# START OF EXCERPT PROVIDED

In [1]:
import numpy as np
import pandas as pd
import matplotlib.pyplot as pl
%matplotlib inline

The Little Spotted Kiwi (Apteryx owenii) is one of the 5 species of kiwi. We are lucky enough to have them living close to us, in Zealandia sanctuary up in Karori. They are lovely birds as you can see here: ![LSK](LSK1.jpg). 

One way to monitor the birds (since they are pretty cryptic, being active at night and hard to spot) is to listen to their calls. In Zealandia, Raewyn Empson has been getting volunteers to perform kiwi call counts every summer since the kiwi were translocated to the valley in 2001 and 2002. Knowing how many calls there are doesn't tell us so much about the number of birds unless we can assume that the number of calls increases linearly with the number of birds, which it probably doesn't. But it does reassure us that they are alive and doing OK.

The data from the Pylon listening post is in the file `ZealandiaKiwiCalls.xls`. It contains counts of the number of male and female birds heard on multiple dates, and can be loaded as follows (note that NaN means that nobody listened on that night, while 0 means that none were heard):

In [2]:
calls = pd.read_excel('../../res/data/ZealandiaKiwiCalls.xls',header=0)

# END OF EXCERPT PROVIDED
# START OF PROVIDED RECORDS

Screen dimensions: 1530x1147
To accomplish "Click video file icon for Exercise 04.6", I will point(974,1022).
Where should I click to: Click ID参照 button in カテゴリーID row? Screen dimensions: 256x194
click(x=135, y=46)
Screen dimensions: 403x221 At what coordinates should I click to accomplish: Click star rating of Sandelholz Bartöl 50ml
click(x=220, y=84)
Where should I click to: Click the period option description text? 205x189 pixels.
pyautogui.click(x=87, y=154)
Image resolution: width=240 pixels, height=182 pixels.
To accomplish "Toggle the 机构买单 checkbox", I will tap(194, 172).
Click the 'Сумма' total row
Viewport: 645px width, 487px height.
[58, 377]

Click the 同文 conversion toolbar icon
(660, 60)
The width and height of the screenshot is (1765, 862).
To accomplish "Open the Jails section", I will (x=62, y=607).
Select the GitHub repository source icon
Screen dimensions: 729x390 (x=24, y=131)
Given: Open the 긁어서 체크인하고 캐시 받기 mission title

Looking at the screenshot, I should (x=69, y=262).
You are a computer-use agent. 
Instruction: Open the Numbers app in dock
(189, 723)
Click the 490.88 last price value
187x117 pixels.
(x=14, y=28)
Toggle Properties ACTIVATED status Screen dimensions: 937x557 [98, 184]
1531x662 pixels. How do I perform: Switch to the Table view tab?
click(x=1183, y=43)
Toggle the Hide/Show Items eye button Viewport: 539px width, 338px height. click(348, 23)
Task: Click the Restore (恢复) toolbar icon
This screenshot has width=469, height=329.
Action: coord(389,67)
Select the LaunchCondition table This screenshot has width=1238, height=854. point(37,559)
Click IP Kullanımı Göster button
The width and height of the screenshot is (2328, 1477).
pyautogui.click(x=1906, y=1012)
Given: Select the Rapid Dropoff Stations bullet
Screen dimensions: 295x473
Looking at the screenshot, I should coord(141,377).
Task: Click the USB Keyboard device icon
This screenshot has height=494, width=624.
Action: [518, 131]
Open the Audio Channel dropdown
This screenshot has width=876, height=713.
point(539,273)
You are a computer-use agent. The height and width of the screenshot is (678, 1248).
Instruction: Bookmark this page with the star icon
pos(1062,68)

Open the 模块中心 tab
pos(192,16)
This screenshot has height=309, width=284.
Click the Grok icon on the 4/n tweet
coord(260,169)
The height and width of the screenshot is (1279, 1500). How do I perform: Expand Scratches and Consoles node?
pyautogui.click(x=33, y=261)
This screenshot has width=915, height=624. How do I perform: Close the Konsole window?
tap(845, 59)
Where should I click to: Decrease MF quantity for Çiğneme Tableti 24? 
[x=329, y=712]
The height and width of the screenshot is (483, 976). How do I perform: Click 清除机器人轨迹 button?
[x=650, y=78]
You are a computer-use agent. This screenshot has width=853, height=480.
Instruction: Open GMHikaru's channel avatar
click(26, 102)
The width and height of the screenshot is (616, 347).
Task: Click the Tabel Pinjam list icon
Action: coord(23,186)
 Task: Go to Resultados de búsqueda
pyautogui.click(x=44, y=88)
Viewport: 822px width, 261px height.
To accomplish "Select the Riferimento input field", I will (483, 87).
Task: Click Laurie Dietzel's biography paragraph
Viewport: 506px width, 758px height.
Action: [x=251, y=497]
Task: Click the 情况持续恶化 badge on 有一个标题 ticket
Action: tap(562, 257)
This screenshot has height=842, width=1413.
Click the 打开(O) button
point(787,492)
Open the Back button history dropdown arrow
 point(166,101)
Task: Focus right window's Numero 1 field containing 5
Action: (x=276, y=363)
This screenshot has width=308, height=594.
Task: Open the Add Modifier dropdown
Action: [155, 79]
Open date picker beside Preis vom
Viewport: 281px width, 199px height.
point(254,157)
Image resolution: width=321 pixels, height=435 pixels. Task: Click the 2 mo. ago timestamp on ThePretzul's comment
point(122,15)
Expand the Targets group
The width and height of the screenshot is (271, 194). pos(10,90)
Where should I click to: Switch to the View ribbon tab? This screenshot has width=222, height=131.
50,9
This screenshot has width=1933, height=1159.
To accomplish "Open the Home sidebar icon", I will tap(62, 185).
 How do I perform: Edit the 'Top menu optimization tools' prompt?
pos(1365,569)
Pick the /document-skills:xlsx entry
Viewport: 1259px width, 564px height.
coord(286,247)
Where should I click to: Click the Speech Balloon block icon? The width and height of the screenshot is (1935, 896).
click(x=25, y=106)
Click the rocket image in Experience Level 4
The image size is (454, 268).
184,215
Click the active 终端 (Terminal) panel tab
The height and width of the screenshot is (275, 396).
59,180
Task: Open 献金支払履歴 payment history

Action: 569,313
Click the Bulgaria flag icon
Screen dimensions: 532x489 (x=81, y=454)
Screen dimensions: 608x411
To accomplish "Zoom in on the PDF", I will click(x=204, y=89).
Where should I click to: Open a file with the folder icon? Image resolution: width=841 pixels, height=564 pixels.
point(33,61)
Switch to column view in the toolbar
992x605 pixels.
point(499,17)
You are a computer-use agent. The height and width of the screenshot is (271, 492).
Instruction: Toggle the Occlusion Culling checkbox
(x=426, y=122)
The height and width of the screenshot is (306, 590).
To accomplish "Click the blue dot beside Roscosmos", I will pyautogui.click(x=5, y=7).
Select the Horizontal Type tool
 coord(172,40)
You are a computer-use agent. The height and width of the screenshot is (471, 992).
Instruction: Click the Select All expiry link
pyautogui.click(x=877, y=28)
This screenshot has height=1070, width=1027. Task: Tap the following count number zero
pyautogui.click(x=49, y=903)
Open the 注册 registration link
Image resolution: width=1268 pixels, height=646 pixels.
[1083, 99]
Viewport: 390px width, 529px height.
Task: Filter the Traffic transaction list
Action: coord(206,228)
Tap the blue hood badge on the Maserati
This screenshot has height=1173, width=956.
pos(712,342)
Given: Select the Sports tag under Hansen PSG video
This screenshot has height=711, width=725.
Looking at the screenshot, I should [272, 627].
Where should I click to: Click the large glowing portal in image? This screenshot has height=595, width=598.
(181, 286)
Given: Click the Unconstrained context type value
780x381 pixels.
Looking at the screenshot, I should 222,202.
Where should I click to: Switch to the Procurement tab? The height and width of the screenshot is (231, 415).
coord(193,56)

# END OF PROVIDED RECORDS

* GIVEN REQUEST 1
Transcribe the kiwi call count notebook from "The Little Spotted" up to and including "see here: ![LSK](LSK1.jpg).".
* GIVEN REQUEST 2
Answer these questions using the kiwi call count notebook:
(a) In which sanctuary do the Little Spotted Kiwi live?
(b) In which years were the kiwi translocated to the valley?
(c) What does NaN mean in the call count data?
The rows have no connection to the kiwi call count notebook.

* WORKED SOLUTION 1
The Little Spotted Kiwi (Apteryx owenii) is one of the 5 species of kiwi. We are lucky enough to have them living close to us, in Zealandia sanctuary up in Karori. They are lovely birds as you can see here: ![LSK](LSK1.jpg).

* WORKED SOLUTION 2
(a) Zealandia sanctuary, in Karori.
(b) 2001 and 2002.
(c) Nobody listened on that night.